This past year of teaching has been a wild ride. At the end of the 2017-2018 school year, I resigned from my position at UT Elementary and took on a new role teaching eighth grade US history.
The school year that ensued was hard in a lot of different ways. Middle schoolers are wonderful and smelly and witty and full of an equal amount of important and incredibly ridiculous ideas and things to say. I have loved getting to know the 120+ students who walked through my room each day. They made me smile and laugh and scream and roll my eyes farther back in my head than I thought possible.
Despite the challenged and the headaches, I loved these kids. And yet, I had a very hard time teaching them.
My passion for teaching is born not just out of a passion for kids, but out of a deep commitment to education, and to education that really matters. When I say this, mean more than reading and writing and passing tests. I believe that education is a fight for liberation, and that young people must be given space to cultivate their ideas and talents to fight against unjust power structures and make this world a better place to live. This past year, however, the purpose of schooling demanded of me was testing.
This past year has felt like taking a break from teaching. Yes, I was in a classroom with students every day, and yes, I taught lessons, but almost each academic moment felt empty. I have no passion for teaching kids how to pass a test, and that’s what I was instructed to do each day. Test test test. And so I… left left left. The unbelievable (asinine? horrifying?) focus on testing, along with a long list of other mounting factors, made my decision to leave the school and the district incredibly easy.
While this past year was incredibly challenging, there were also incredibly good things that happened. I could write a very long, angry post about the things that went wrong, about the issues I have with the school and the district and the administration, but instead, I want to close out this past year of teaching by focusing on the good. Right now it feels easy to claim that I did nothing good in my fourth year of teaching, and while that temptation lingers as an easy way to scrap it all from my memory, it is simply untrue. Despite the challenges, relationships were formed, laughter abounded, and my classroom became a safe space for students to land. While the testing pressures ultimately did not result in higher test scores (surprise surprise), there might be a handful of students who will remember our classroom and the space we built together.

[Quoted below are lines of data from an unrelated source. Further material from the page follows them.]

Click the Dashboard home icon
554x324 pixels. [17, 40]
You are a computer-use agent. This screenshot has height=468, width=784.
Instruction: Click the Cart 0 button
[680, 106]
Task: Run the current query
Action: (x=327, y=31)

So, all that to say– here are some good things that happened in my one (and quite possibly my only) year of teaching middle school.
You SHOWED TF UP.
At the beginning of the year, I asked for book donations via Facebook and Instagram. Within 36 hours, I had a complete classroom set of A Young People’s History by Howard Zinn. AMAZING. Thank you thank you thank you.
We didn’t get to read the whole book, but the chapters that we did read invoked some really cool and critical conversations. Our school had a big push towards using AVID strategies, so I created Cornell Notes to help guide students through a few chapters. Here are the few that I made (free to download via these links):
Check out this classroom!!!
As we worked through the different eras of US history, we added new anchor charts to our walls, and by the end of the year, almost every inch of wall space was filled with our learning.
I designed some really cool projects and resources.
I didn’t get to implement all of them, but, I made them! Maybe someone else will have the opportunity to put them all to good use. Follow the links to download them!
- Social Studies Class Reflection
- Historical Fiction Book Report (on-going assignment )
- Constitution Vocabulary warm up
- Constructions of Citizenship Project
- “Remembering Andrew Jackson” essay/poster project
- US History Paper Chain
- End of Year Essay
Relationships were formed.
I love these kids. I love them deeply and powerfully, and ultimately, that’s what I will walk away with as I close the door on this chapter. Eighth graders are fun and outrageous and important and I have been incredibly lucky to welcome even a single one of them into my classroom.
And now, I’m off to NYOS Charter School for another year of fifth grade! I’m excited for the adventures that lie ahead.